**Что требуется:** Верните дословно отрывок из текста о партийной системе России, начав с фрагмента, содержащего слова «При сложившейся политической», и закончив после слов «кампании в Госдуму.».

**Предоставленный текст:**
↓

Революция сверху
Игорь Даченков, политолог, заместитель генерального директора по проектной работе компании «ИМА-консалтинг»:
Специфика партийной системы России на этапе новейшей истории заключается в том, что главным субъектом партийного строительства является само государство. То есть происходит своеобразная «революция сверху» — насаждение сверху партийных структур, во многом искусственно созданных. Исключение составляет, пожалуй, КПРФ, которая является прямой наследницей КПСС. Все остальные партии носят полувиртуальный характер, потому что это не те партии, которые имеют широкую социальную базу, не те партии, которые имеют свою разветвленную инфраструктуру, мощный оргактив и т.д. У нас партии парламентского типа, которые представляют из себя политические клубы по интересам и которые группируются около конкретных персоналий, то есть в основном партии вождистского типа. Яркий пример – ЛДПР, убери Жириновского, и эта партия развалится буквально через день.
Естественно, за этими искусственными во многом партобразованиями стоят либо финансово-промышленные группировки, которые имеют свои конкретные бизнес-интересы и используют партии как инструмент влияния на политпроцессы, либо стоит непосредственно государство, а точнее – Администрация президента, а если говорить более откровенно – это управление внутренней политики, которое во многом этот процесс направляет и корректирует в нужную сторону.
При сложившейся политической системе до 2008 года вряд ли могут произойти какие-то серьезные изменения на политическом поле. Потому что государство вполне устраивает тот расклад политических сил (в частности, тех политических сил, которые репрезентативны и представлены партиями) на данном этапе. Если и будут какие-то подвижки в этом отношении, то накануне выборной кампании в Госдуму.

↑

**Сохранённые строки:**
↓

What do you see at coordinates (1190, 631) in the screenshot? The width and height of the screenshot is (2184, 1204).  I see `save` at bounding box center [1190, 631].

↑
↓

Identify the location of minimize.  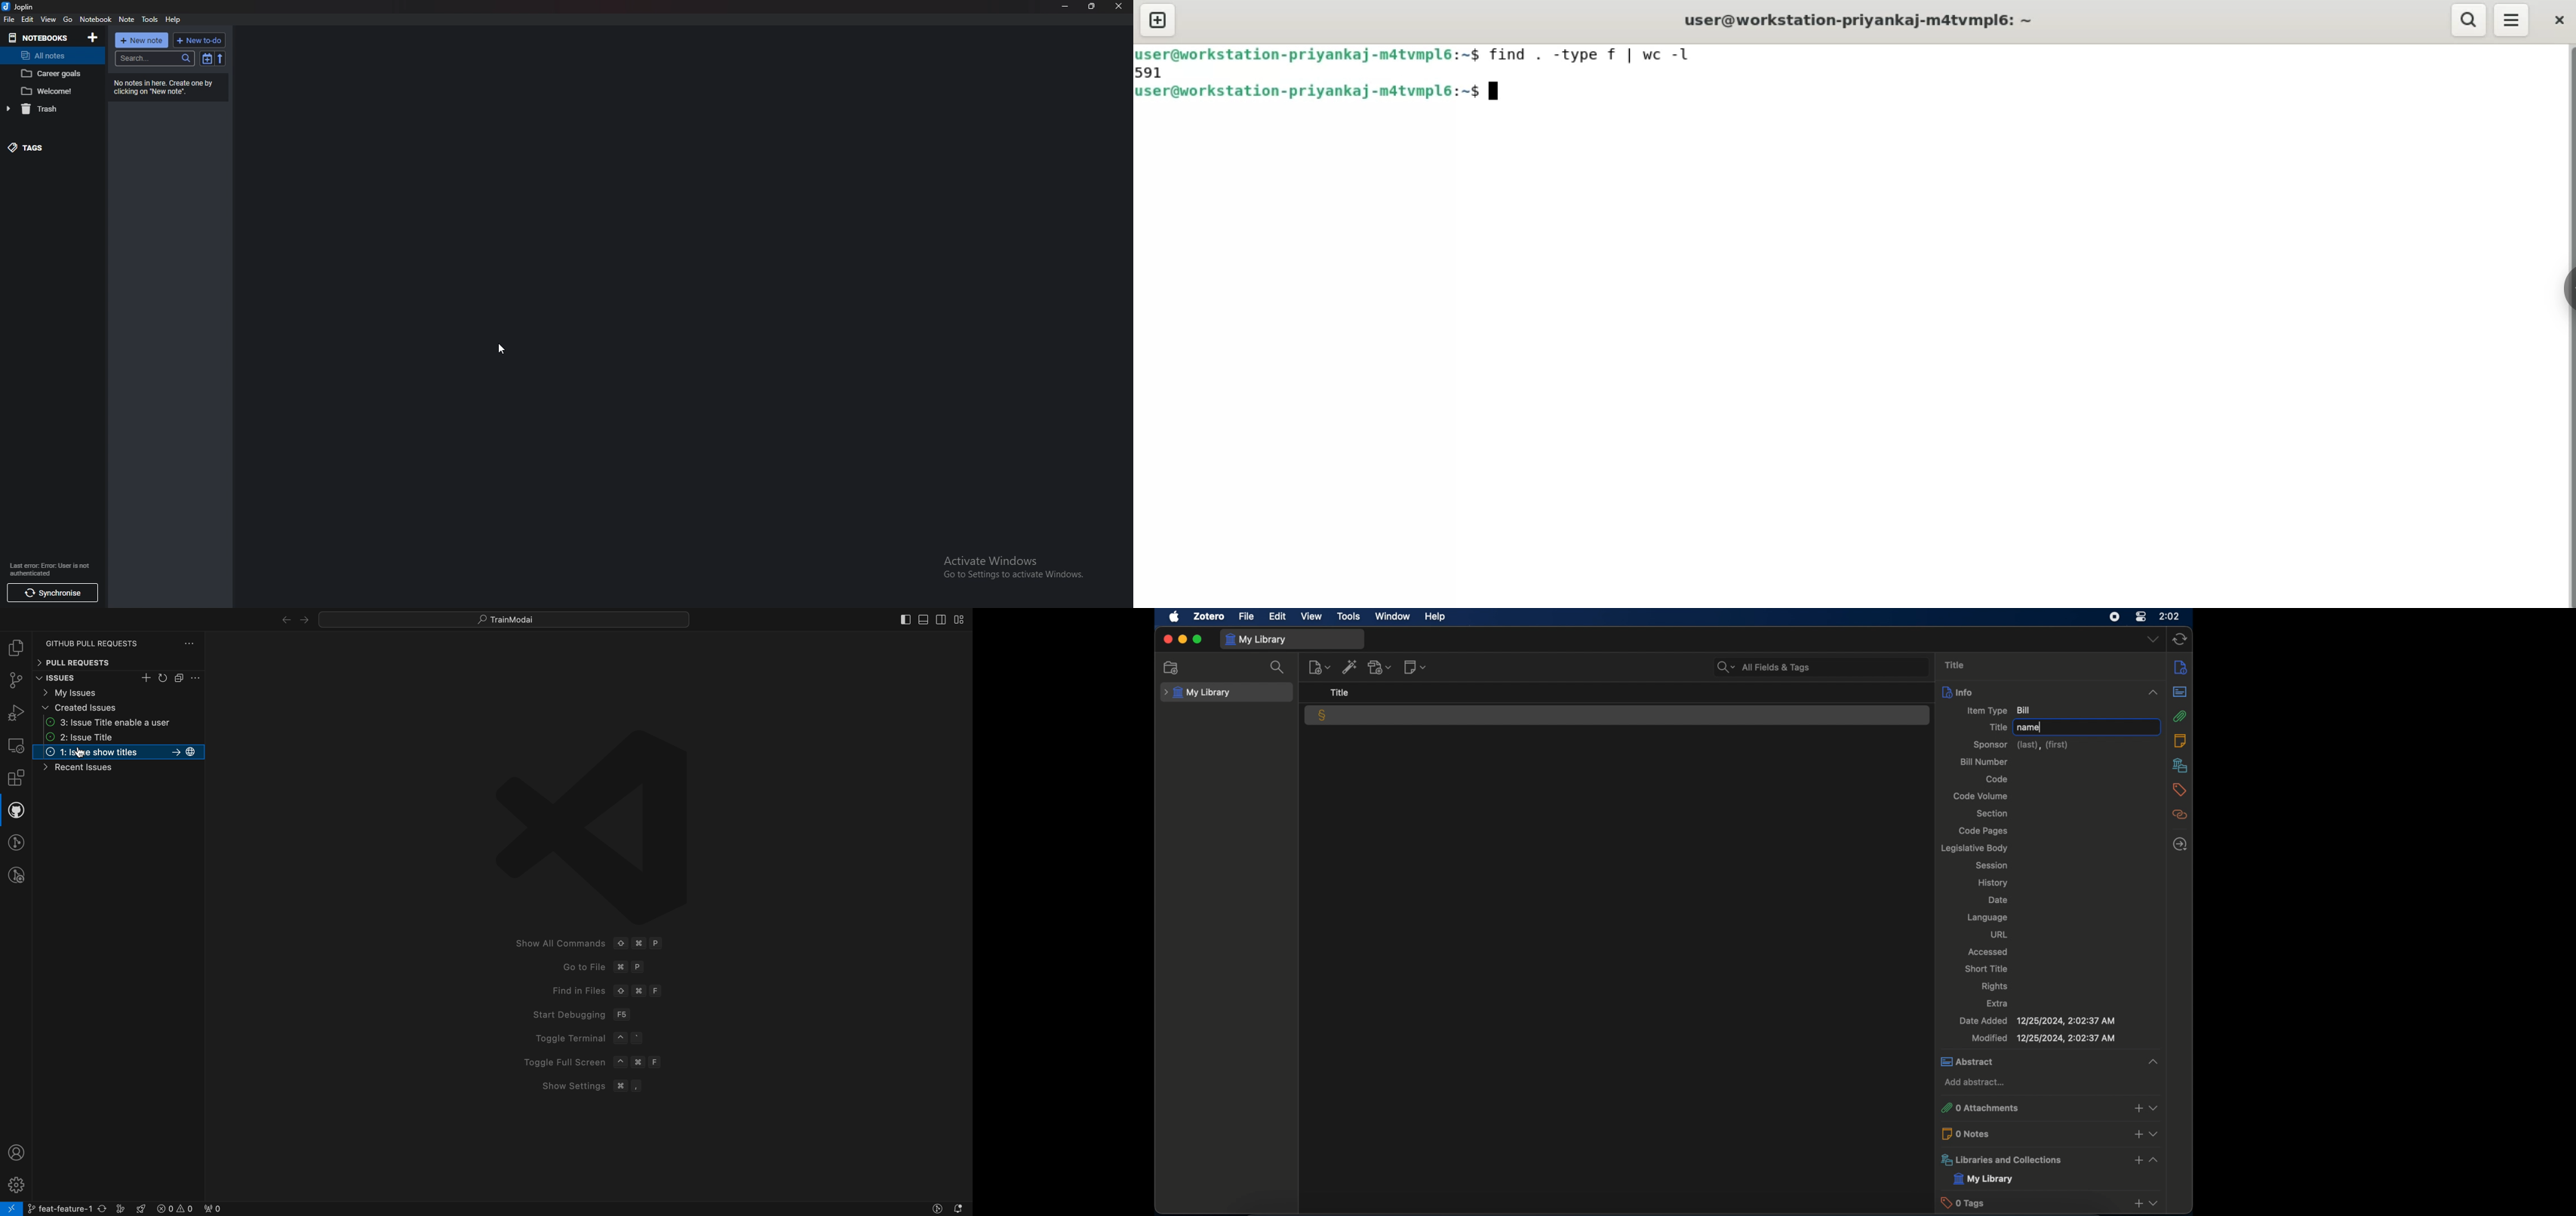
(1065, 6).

↑

**Результат выполнения:**
При сложившейся политической системе до 2008 года вряд ли могут произойти какие-то серьезные изменения на политическом поле. Потому что государство вполне устраивает тот расклад политических сил (в частности, тех политических сил, которые репрезентативны и представлены партиями) на данном этапе. Если и будут какие-то подвижки в этом отношении, то накануне выборной кампании в Госдуму.